Exercise goal: Reproduce verbatim the stretch of the records from the line containing "coordinates (527, 255)." through the line containing "What do you see at coordinates (31, 264)", inclusive, and nothing else.

Listed records:
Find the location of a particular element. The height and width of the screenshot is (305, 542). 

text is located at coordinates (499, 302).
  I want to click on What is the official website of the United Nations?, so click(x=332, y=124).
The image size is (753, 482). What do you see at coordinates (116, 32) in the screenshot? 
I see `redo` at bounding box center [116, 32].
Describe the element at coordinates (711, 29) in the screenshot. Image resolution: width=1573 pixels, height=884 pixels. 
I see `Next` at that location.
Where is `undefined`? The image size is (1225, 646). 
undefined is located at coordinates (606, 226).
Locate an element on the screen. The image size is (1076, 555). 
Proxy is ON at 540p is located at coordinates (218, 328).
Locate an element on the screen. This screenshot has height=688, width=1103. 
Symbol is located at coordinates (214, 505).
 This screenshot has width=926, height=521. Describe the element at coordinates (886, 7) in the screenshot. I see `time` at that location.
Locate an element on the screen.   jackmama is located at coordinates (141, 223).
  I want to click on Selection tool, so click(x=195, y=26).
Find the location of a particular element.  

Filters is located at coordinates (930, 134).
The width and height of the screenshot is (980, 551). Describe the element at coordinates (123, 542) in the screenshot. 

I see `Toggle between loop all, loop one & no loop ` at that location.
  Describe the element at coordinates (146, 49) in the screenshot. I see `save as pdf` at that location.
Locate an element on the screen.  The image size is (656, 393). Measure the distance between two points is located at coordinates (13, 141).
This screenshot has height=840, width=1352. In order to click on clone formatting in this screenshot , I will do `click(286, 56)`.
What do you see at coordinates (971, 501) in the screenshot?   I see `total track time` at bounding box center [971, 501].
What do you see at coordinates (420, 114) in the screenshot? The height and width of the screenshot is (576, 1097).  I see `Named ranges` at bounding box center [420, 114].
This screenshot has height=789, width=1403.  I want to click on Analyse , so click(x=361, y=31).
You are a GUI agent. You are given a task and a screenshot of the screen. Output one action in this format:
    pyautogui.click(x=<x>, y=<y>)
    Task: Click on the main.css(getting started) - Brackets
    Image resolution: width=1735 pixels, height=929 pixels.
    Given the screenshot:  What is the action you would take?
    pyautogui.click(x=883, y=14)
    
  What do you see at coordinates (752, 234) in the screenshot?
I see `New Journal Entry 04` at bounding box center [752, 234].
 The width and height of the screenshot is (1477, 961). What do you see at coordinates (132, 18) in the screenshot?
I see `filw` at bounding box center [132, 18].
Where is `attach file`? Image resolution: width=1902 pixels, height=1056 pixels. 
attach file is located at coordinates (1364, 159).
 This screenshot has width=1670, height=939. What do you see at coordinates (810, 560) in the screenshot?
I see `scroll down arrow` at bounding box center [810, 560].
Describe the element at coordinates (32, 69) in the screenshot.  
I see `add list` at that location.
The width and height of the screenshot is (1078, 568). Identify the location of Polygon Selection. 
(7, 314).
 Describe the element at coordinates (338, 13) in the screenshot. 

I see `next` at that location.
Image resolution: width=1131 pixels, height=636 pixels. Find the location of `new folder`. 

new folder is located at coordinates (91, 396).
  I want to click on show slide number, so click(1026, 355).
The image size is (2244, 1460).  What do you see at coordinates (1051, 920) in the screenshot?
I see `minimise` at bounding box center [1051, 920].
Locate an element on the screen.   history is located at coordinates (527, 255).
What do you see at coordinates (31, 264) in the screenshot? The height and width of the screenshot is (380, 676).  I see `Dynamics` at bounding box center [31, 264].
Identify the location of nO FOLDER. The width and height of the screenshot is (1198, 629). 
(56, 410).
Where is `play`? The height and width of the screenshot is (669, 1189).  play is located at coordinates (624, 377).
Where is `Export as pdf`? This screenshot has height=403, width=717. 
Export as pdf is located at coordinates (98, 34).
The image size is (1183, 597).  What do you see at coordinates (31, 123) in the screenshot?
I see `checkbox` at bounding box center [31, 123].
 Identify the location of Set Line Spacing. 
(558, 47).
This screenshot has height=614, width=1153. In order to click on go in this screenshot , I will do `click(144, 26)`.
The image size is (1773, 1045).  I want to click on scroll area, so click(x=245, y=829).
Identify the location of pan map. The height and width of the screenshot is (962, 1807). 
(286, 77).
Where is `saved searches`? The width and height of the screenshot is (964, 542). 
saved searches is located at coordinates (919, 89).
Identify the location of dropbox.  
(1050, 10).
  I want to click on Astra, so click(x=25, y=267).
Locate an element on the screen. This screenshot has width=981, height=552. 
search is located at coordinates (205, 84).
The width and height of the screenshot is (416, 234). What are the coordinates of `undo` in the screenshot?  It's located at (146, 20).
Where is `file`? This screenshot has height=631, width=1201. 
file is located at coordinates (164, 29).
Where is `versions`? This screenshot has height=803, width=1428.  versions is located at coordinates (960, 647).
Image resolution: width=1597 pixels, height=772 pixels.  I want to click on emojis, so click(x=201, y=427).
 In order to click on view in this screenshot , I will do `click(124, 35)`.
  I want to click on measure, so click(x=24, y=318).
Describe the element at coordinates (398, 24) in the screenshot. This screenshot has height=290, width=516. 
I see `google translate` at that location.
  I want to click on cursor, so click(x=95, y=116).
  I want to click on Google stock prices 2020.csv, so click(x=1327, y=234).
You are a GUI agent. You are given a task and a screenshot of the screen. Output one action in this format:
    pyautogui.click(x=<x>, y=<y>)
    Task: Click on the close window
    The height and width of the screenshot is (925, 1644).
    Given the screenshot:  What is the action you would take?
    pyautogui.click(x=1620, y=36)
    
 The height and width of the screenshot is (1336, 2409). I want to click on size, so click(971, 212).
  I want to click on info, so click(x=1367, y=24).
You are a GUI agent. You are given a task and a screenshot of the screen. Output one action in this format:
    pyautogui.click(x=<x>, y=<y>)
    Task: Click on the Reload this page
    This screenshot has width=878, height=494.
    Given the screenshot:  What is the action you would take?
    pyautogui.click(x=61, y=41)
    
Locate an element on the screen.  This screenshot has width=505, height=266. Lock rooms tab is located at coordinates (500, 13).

Answer:
Locate an element on the screen.   history is located at coordinates (527, 255).
What do you see at coordinates (31, 264) in the screenshot? The height and width of the screenshot is (380, 676).  I see `Dynamics` at bounding box center [31, 264].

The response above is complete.